Partygoers at Sidebar

Ditching traditional nightclubs for more intimate experiences isn’t a trend exclusive to Miami. Last year, the Independent noted that the number of nightclubs in the UK shrunk from 3,144 in 2005 to 1,733 in 2015. There is “a fundamental shift in the way a new generation chooses to spend its entertainment budget,” wrote the Independent‘s Ian Burrell, citing streaming services like Spotify and dating apps like Tinder as replacing nightclubs as the go-to places for discovering new music and scoring dates.

People are looking for dancefloors now. It’s not that cool anymore to buy bottles and get a table.

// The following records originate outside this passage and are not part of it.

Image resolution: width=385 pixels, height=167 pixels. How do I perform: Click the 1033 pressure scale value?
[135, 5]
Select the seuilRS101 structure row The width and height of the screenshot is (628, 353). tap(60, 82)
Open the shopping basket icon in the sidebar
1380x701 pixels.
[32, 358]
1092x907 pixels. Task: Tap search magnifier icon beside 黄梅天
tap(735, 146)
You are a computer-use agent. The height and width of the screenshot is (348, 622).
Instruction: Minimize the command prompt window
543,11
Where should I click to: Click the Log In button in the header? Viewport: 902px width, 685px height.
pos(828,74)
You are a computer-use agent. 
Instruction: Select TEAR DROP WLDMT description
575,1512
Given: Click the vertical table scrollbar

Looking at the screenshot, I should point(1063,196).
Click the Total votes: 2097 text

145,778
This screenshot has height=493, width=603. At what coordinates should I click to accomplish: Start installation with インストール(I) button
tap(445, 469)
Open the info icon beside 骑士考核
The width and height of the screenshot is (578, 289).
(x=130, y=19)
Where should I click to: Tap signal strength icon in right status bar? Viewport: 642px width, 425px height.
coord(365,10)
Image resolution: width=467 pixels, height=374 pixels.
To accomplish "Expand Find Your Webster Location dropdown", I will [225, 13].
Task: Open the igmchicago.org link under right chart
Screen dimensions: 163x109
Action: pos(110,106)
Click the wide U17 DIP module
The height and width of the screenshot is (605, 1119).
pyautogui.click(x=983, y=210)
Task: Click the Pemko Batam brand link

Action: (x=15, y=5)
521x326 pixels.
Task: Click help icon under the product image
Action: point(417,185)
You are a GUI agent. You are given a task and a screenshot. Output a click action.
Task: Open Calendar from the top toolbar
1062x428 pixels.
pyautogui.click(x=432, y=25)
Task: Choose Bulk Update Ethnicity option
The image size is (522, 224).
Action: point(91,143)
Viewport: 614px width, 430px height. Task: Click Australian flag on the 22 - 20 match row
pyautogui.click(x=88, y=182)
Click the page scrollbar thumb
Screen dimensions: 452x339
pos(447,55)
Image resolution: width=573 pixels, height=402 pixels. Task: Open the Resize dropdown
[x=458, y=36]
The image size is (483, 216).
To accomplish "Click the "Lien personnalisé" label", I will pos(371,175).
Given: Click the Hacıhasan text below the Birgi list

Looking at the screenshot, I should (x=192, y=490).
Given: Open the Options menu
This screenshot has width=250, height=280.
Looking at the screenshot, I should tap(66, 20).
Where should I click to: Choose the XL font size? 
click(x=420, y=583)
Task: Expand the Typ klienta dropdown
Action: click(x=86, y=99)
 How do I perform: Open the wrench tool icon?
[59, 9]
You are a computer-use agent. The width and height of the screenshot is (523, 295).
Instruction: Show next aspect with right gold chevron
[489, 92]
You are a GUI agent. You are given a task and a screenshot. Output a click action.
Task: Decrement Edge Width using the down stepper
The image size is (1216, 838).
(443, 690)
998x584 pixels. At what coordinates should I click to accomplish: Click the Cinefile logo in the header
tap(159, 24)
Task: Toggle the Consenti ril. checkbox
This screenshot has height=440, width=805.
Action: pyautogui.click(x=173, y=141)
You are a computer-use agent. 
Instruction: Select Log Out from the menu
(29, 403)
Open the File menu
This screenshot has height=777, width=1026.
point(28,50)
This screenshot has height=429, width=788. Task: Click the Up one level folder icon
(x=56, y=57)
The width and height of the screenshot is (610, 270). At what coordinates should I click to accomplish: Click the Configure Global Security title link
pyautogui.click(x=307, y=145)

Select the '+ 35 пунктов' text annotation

But the changing face of nightlife in Miami is spurred by a phenomenon specific to the city: the gentrification of mainland neighborhoods like Brickell, Downtown, Wynwood, and Midtown. It used to be only the island of South Beach that raged from dusk to dawn, even during internationally-recognized festivals like Winter Music Conference, Miami Music Week, and Art Basel Miami Beach. But over the last ten years—thanks in large part to younger promotion companies such as Poplife and SAFE who saw potential in downtown’s less-visited streets—it’s become increasingly trendy to carouse on the mainland side of the bridge. And according to Mic.com and Miami’s Ocean Drive magazine, these evolving neighborhoods—which developers are already dropping billions into building luxury high rise condos in—are helping to attract larger numbers of young creatives from all over the country, who are choosing to chase their dreams in Miami over hubs like New York City and Los Angeles.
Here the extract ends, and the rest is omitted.